§ WHAT YOU HAVE TO DO
Keep to the lines from the one with "The image size is (830, 467)." through the end of the data, and write them out exactly.

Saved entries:
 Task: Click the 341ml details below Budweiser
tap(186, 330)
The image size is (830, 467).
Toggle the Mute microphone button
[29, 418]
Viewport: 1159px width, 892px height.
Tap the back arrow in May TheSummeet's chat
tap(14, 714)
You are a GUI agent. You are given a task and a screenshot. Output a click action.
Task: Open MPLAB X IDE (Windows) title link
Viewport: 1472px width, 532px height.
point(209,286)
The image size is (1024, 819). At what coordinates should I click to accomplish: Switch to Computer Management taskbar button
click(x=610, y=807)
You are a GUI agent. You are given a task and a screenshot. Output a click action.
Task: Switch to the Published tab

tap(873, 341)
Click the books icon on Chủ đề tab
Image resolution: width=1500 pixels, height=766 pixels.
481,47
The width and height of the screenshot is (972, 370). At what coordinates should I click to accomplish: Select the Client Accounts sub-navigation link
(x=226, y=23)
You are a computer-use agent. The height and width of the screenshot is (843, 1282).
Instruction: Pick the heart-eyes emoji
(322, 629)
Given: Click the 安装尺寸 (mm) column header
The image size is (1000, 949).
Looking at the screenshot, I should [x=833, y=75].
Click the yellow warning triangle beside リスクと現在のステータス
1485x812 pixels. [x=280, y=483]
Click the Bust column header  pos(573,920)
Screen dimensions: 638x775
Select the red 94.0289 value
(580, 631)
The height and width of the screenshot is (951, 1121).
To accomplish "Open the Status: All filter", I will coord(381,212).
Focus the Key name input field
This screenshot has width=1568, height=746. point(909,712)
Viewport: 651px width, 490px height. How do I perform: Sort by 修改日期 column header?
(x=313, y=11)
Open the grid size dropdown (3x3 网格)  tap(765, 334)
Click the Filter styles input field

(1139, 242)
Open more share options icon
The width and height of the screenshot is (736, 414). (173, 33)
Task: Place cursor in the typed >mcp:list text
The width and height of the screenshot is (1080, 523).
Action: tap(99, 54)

§ TASK SOLUTION
The image size is (830, 467).
Toggle the Mute microphone button
[29, 418]
Viewport: 1159px width, 892px height.
Tap the back arrow in May TheSummeet's chat
tap(14, 714)
You are a GUI agent. You are given a task and a screenshot. Output a click action.
Task: Open MPLAB X IDE (Windows) title link
Viewport: 1472px width, 532px height.
point(209,286)
The image size is (1024, 819). At what coordinates should I click to accomplish: Switch to Computer Management taskbar button
click(x=610, y=807)
You are a GUI agent. You are given a task and a screenshot. Output a click action.
Task: Switch to the Published tab

tap(873, 341)
Click the books icon on Chủ đề tab
Image resolution: width=1500 pixels, height=766 pixels.
481,47
The width and height of the screenshot is (972, 370). At what coordinates should I click to accomplish: Select the Client Accounts sub-navigation link
(x=226, y=23)
You are a computer-use agent. The height and width of the screenshot is (843, 1282).
Instruction: Pick the heart-eyes emoji
(322, 629)
Given: Click the 安装尺寸 (mm) column header
The image size is (1000, 949).
Looking at the screenshot, I should [x=833, y=75].
Click the yellow warning triangle beside リスクと現在のステータス
1485x812 pixels. [x=280, y=483]
Click the Bust column header  pos(573,920)
Screen dimensions: 638x775
Select the red 94.0289 value
(580, 631)
The height and width of the screenshot is (951, 1121).
To accomplish "Open the Status: All filter", I will coord(381,212).
Focus the Key name input field
This screenshot has width=1568, height=746. point(909,712)
Viewport: 651px width, 490px height. How do I perform: Sort by 修改日期 column header?
(x=313, y=11)
Open the grid size dropdown (3x3 网格)  tap(765, 334)
Click the Filter styles input field

(1139, 242)
Open more share options icon
The width and height of the screenshot is (736, 414). (173, 33)
Task: Place cursor in the typed >mcp:list text
The width and height of the screenshot is (1080, 523).
Action: tap(99, 54)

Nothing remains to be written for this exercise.